An eco-conscious social platform that encourages users to engage in and share environmentally friendly activities. Users can upload photos of actions like planting trees, fostering a sense of community and motivation through shared impact. The app also provides a rich database of tree species from around the globe, allowing users to explore and learn more about the environment. To inspire continued participation, a new motivational quote is delivered each day, reinforcing the app’s mission to promote sustainability and green living.
A real-time chat application that enables seamless and instant messaging between users through email-based connections. Users can send friend requests using the email address of another user, and once connected, engage in live one-on-one conversations. The platform ensures a smooth and responsive experience, with real-time updates and status synchronization. The project emphasizes both functionality and clean user interface design, focusing on efficient data handling and real-time communication to deliver a modern chat experience.

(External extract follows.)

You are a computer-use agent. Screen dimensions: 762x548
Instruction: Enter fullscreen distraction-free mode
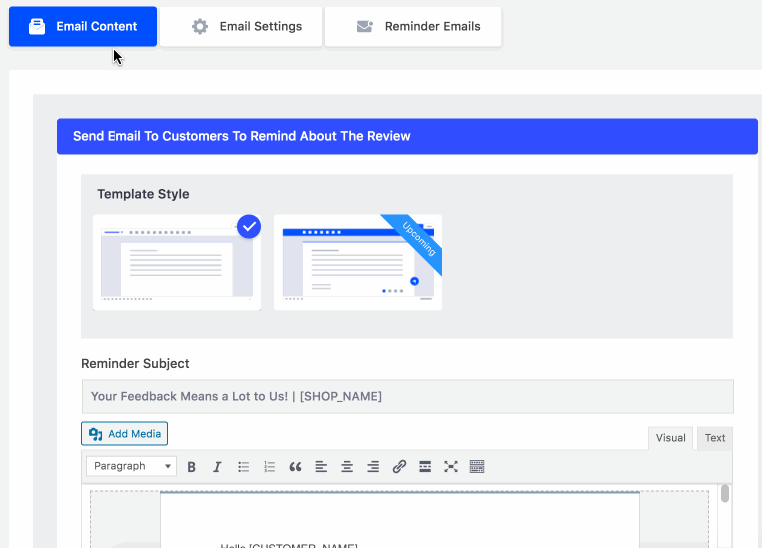[x=451, y=466]
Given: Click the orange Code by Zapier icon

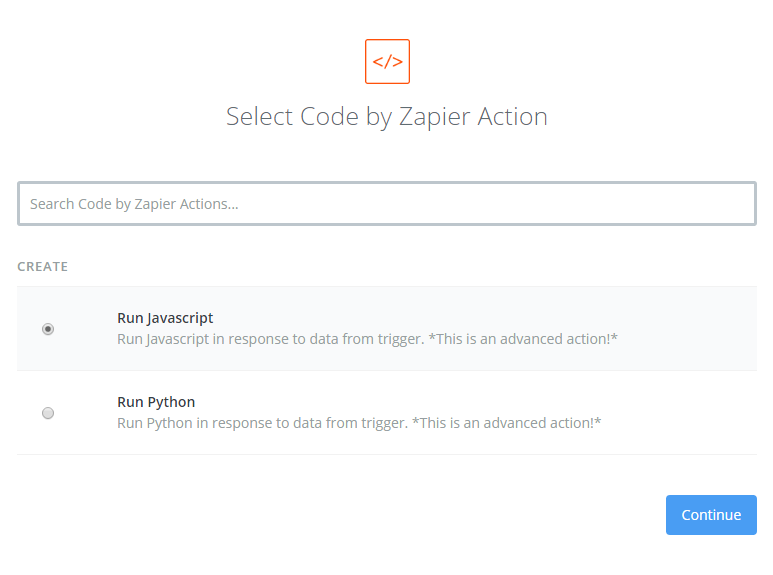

A deep learning project focused on detecting metastatic cancer in histopathologic tissue images. The solution involves building a fully convolutional Vision Transformer (ViT) from scratch using PyTorch, designed to classify over 220,000 microscopic RGB images with high precision. By leveraging the One Cycle Policy for optimized training and benchmarking against a ResNet-18 model, the custom ViT demonstrated competitive accuracy with significantly fewer parameters. The model learned to focus effectively on the image regions most indicative of cancerous cells, showcasing the potential of attention-based architectures in medical image analysis.